Decide whether each statement agrees with the essay about London, answering yes or no and quoting the words of the essay that settle it. 1. The author's previous visit to London was in summer. 2. On the second day in London, the author walked more than nine miles. 3. The woman at the opera said she lived near St. James's Park.

Document extract
+++

London, Again

It was exciting to be back in the amazing city of London. The last time I had been there was in the winter, mere days before the lockdowns went into effect. Never having been there in summer, I didn’t know if the large crowds I was seeing at my usual haunts were normal for this time of year or a pent-up response to the end of quarantines, social distancing, and masks. Maybe it was the hype from the Queen’s Jubilee, even though those celebrations had already ended. 

Wouldn’t you know it, England was having a heatwave and a drought. No matter. I did not let 90℉ (32℃) temperatures slow me down. For centuries, St. James’s Park has been the place to go to see and be seen, and in all of the world, it is one of my favorite green spaces. When I first got to London, it still had temporary fences, walls, and partitions set up from the Jubilee events, restricting access to the roads and paths, making them feel especially jammed with tourists. The water in the ponds was overgrown with algae, and some of the gardens and lawns looked to be stressed from the lack of rain. But the birds and waterfowl were friendly enough.

Pelicans at St. James's Park
Pelicans in St. James’s Park

On my last night in England, I happened to click on the Health app icon on my iPhone. I had never looked at it before and certainly had not set it up. To my surprise, I discovered that it had been tracking my steps. My first day in London, I had walked more than eight miles, and on the second day I walked more than nine! On average, I had walked five miles a day, and that included some entire days when I was sitting in the reading rooms at the National Archives, doing research for the biography I am writing about a British soldier. 

National Archives
National Archives

There is something extraordinarily energizing about London. My normal routine at home is to get out and walk several days a week, just to stretch my legs, while getting some fresh air and a little exercise. As much as I enjoy walking, after about 20 minutes I have usually had enough. Twenty-minutes in London is barely even a start. The streets in the central city are not laid out on a grid, so I have a tendency to get lost. Then I double down by indulging the urge to see what is beyond a gate, or through an arch, or at the end of a tunnel, or in the middle of a town square. 

One autumn, I was in London for a few days, and I realized that I would not be able to go to the opera performance that I had a ticket for. I went to the Royal Opera House box office to exchange it. The young man who helped me told me that I was in luck. The best seat in the house happened to be available for the night I wanted to attend. He had no idea why it had not been snapped up, because usually the theatre executives would clamor for it when they saw it had not been sold.

The night of the opera, I found myself sitting next to a very elegant older woman, whose companion was a handsome young man. We spoke to each other during the intermission, and she mentioned that she was a season ticket holder. I told her I was visiting and that I loved London. She looked at me like she thought I was crazy. “Why?” she asked. Her question caught me off guard. “Because of all of the parks,” I replied. That really was the first thing that popped into my head, but I got the feeling that I passed a test. She nodded thoughtfully. “Yes,” she said. “I live near Regent’s Park.”

+++

Given information
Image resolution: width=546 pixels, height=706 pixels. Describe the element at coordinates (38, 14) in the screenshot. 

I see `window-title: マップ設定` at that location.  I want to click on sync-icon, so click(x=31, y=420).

+++

Exercise response
1. No: "The last time I had been there was in the winter, mere days before the lockdowns went into effect."
2. Yes: "on the second day I walked more than nine!"
3. No: "I live near Regent’s Park."